TAIRUA - A historic ferry has run aground in Tairua Harbour - but it was all planned.
The 87-year-old SS Ngoiro, which spent years as a floating restaurant and museum in Auckland's Viaduct Basin, has found its final berthing place in a sea of sand at Paku Headland.
Since it was towed there from Auckland in March last year, carpenters, electricians and plumbers have worked to prepare it for a key role in the redevelopment of the port.
Part of the ferry's lower deck will become the clubrooms for the Tairua Boating and Game Fishing Club, and the top deck will be a restaurant.
The old engine room, which has not had an engine in it for many years, will be developed as a maritime museum once the restaurant has been leased and more cash can be injected into the project.
Shipwright Harry Hessell has worked on the boat since September, painting, replacing rotten wood and restoring part of the lower deck that was almost destroyed by a fire that started from a welder's spark.
You can still smell the smoke in the room where Pukekohe-based Mr Hessell sleeps when he is working on the ferry.
"To do this, you've got to be boating mad," he said.
"Restoring a ship is a lot different from building a house. When you pull a wall out [on the ferry] you don't know what you're going to find and you have to work out what to do to fix it."

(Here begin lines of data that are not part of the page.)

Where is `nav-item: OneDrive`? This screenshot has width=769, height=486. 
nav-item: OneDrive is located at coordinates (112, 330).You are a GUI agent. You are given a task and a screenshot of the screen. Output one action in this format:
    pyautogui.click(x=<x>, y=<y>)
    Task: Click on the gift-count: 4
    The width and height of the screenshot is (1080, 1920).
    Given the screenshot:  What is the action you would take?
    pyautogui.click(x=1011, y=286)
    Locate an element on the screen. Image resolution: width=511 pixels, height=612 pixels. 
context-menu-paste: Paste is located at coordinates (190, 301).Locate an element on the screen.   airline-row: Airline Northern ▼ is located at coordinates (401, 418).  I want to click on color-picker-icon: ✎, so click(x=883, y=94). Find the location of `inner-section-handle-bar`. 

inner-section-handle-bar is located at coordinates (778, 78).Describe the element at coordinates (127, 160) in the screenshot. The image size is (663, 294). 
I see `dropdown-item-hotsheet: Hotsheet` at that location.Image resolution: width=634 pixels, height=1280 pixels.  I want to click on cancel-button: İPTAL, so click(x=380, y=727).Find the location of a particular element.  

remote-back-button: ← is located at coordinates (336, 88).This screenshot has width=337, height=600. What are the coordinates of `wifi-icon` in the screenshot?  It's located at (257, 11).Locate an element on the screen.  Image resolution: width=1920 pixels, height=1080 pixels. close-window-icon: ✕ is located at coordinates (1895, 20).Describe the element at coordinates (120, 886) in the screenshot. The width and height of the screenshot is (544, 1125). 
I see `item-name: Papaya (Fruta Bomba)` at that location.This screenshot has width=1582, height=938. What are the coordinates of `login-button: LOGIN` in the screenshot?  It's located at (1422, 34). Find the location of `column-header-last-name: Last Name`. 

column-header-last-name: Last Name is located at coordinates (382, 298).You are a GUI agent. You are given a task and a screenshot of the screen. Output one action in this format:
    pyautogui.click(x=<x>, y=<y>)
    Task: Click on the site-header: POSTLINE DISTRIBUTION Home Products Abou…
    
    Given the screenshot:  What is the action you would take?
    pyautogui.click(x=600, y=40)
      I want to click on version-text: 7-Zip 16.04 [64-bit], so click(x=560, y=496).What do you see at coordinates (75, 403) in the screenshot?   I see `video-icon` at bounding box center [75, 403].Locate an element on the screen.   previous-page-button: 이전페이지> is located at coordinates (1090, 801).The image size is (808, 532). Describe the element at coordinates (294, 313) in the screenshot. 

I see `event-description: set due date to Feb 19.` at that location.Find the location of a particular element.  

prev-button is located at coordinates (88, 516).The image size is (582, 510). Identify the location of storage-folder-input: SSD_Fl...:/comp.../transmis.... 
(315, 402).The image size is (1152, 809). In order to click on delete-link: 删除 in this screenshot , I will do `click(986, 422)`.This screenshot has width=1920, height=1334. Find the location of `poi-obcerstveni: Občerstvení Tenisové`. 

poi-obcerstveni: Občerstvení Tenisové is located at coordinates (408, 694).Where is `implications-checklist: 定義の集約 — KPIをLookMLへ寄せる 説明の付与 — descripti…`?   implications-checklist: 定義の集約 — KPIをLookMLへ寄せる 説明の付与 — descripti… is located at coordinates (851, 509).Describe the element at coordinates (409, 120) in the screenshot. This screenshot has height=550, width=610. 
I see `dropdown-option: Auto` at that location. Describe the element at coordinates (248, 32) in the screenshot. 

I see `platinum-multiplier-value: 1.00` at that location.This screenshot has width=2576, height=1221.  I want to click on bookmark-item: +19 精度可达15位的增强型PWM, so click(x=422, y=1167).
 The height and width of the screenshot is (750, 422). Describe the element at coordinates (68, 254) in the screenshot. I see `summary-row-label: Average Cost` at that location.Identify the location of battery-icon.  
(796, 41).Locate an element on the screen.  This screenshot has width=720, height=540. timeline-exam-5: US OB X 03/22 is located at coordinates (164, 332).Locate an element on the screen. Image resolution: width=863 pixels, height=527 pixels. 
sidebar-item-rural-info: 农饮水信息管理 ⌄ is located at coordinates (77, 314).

Mr Hessell loves the character of the boat, which plied Auckland Harbour until 1960.
He is not fond of later additions that enclosed more of the top deck and studded it with aluminium joinery.
But bringing the ferry back to original condition is not an option because the Maritime Trust, which owns Ngoiro, does not have the money. The restaurant would also be lost.
Trust chairman Jim Mason said the Ngoiro was bought in 1978 with the intention of bringing it to Tairua. But the then Mayor of Auckland, Sir Dove-Myer Robinson, did not want the piece of maritime history to leave the city.
The Ngoiro was released only when the Viaduct Basin was redeveloped for the America's Cup in 1998.
It does not appear that the maritime character of the boat was lost by putting it on dry land - a group of "burly Hamilton guys" who did some work on the ferry complained they felt seasick.